### DATA SUPPLIED
------------------------------

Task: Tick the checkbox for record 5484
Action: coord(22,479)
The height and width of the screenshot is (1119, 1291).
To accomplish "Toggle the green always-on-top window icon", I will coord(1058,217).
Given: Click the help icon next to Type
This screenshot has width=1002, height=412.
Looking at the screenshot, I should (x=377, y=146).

------------------------------

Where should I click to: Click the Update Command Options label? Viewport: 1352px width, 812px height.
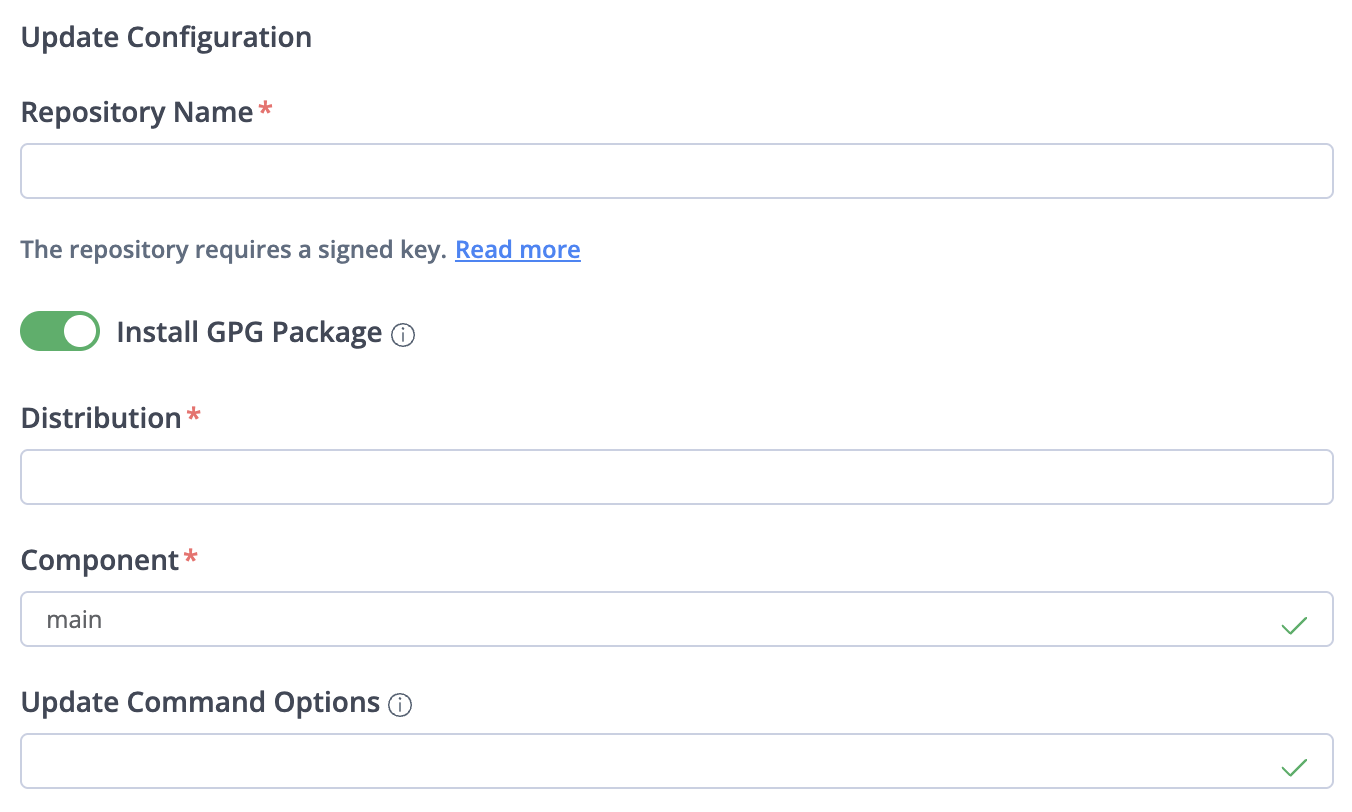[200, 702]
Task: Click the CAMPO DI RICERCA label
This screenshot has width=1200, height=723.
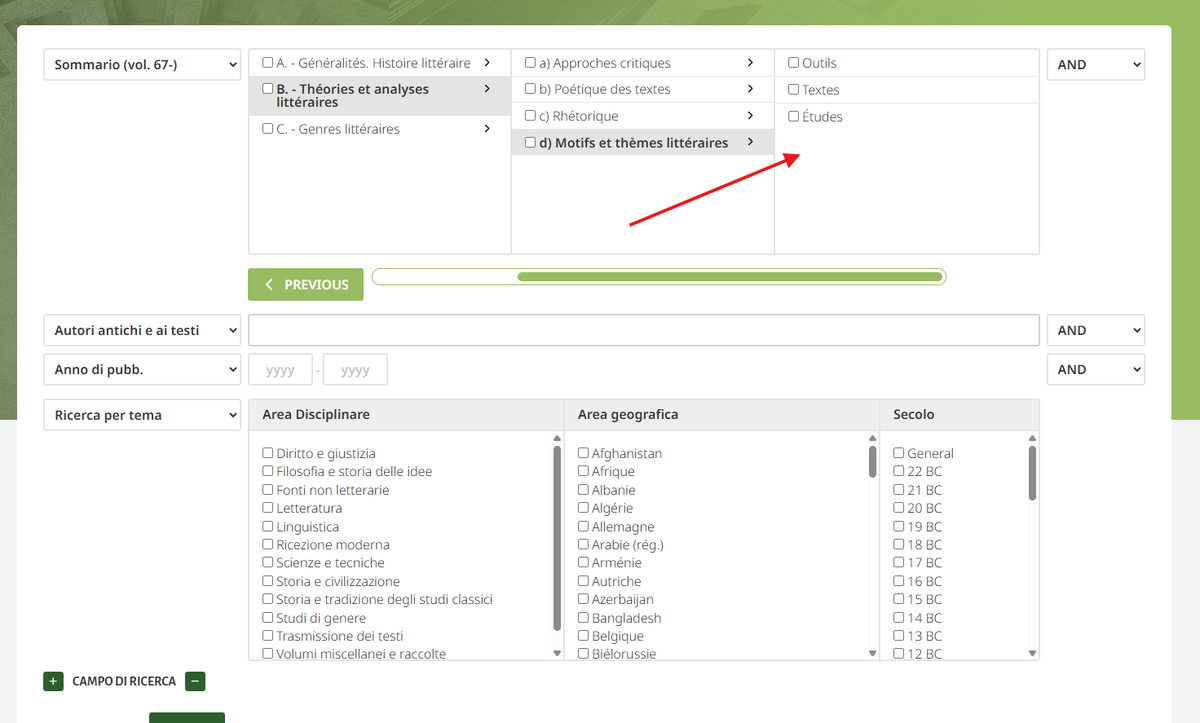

------------------------------

### PROMPT
Find every line in the records that contains the word "icon"; copy those lines.

### SOLUTION
To accomplish "Toggle the green always-on-top window icon", I will coord(1058,217).
Given: Click the help icon next to Type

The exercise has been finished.